To-do list –
1. From the article about the sailing trip through Tropical Storm Sean, list each wind or wave condition reported for the storm.
2. According to the storm article, what was the sailboat Baruna named after?
3. Update the storm article between "Tropical Storm Sean" and "of the storm.", inclusive, changing "sailboat" to "yacht".

Passage –
——

Creamer’s journey shows storms are rarely ethical

Tropical Storm Sean was barely a blip at the end of the 2011 hurricane season, a disturbance that developed in early November in the South Atlantic and eventually veered northeast toward Bermuda, never getting within 200 miles of the U.S. mainland.

It was no blip, however, for the executive director of the Philadelphia Board of Ethics, J. Shane Creamer Jr., who battled 60 m.p.h. winds and 20-foot waves for four days while skippering a 42-foot sailboat through the storm.

"You've read about things like this, but you don't understand it until you go through it," Creamer said Monday, back at work but still sore from two cracked ribs - one the result of a shipboard stumble, the other suffered when he was knocked overboard by a wave in the middle of the storm.

Creamer just turned 50 and was celebrating with a 1,700-mile trip from the Chesapeake to Antigua in the Caribbean, aboard a J-42 sailboat named Baruna after the Hindu god of the sea. He had three crew members - his girlfriend, Jennifer Eckert, and two friends from Maryland's Eastern Shore.

"We were using a professional weather routing service, and they'd send e-mails to us over the satellite phone," Creamer said. "We were already in our third day, across the Gulf Stream and several hundred miles from shore, when we were advised we'd encounter a system with sustained winds over 40 knots."

——

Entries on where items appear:
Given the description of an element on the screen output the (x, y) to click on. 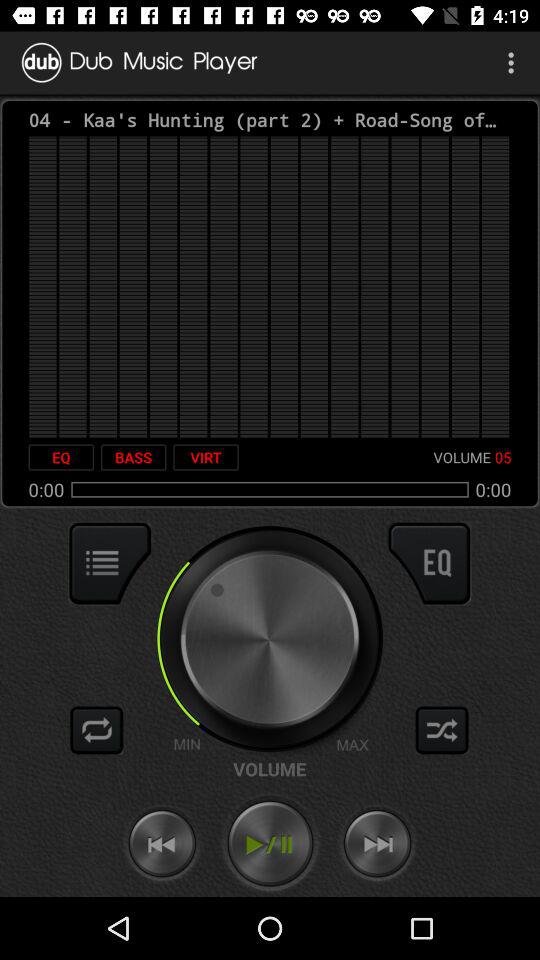
choose the  bass  item (133, 457)
Given the description of an element on the screen output the (x, y) to click on. 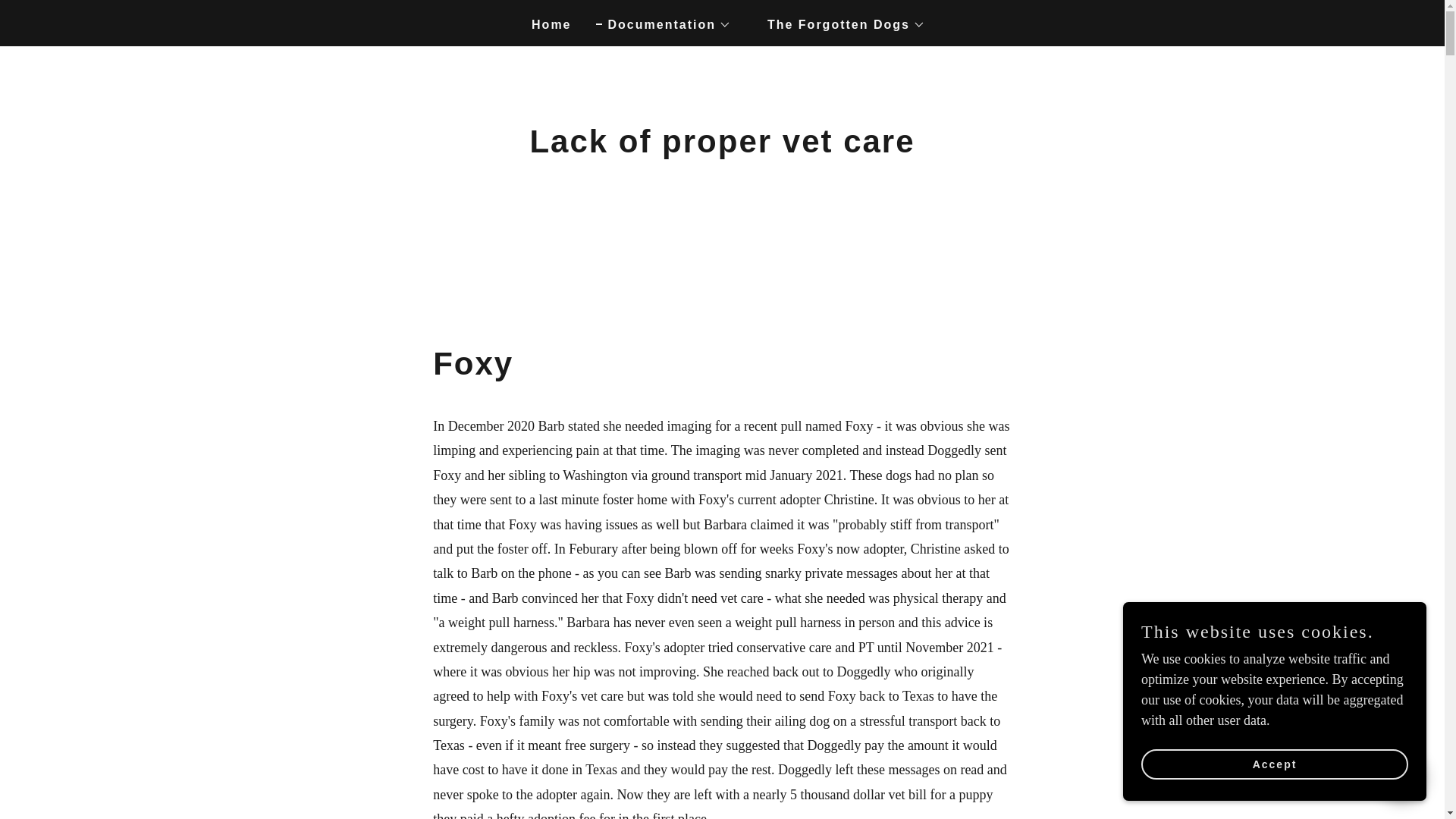
Home (545, 24)
The Forgotten Dogs (839, 24)
Documentation (662, 24)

——

Full answers –
1.
- 60 m.p.h. winds
- 20-foot waves
- sustained winds over 40 knots

2. The Hindu god of the sea.

3.
Tropical Storm Sean was barely a blip at the end of the 2011 hurricane season, a disturbance that developed in early November in the South Atlantic and eventually veered northeast toward Bermuda, never getting within 200 miles of the U.S. mainland.

It was no blip, however, for the executive director of the Philadelphia Board of Ethics, J. Shane Creamer Jr., who battled 60 m.p.h. winds and 20-foot waves for four days while skippering a 42-foot yacht through the storm.

"You've read about things like this, but you don't understand it until you go through it," Creamer said Monday, back at work but still sore from two cracked ribs - one the result of a shipboard stumble, the other suffered when he was knocked overboard by a wave in the middle of the storm.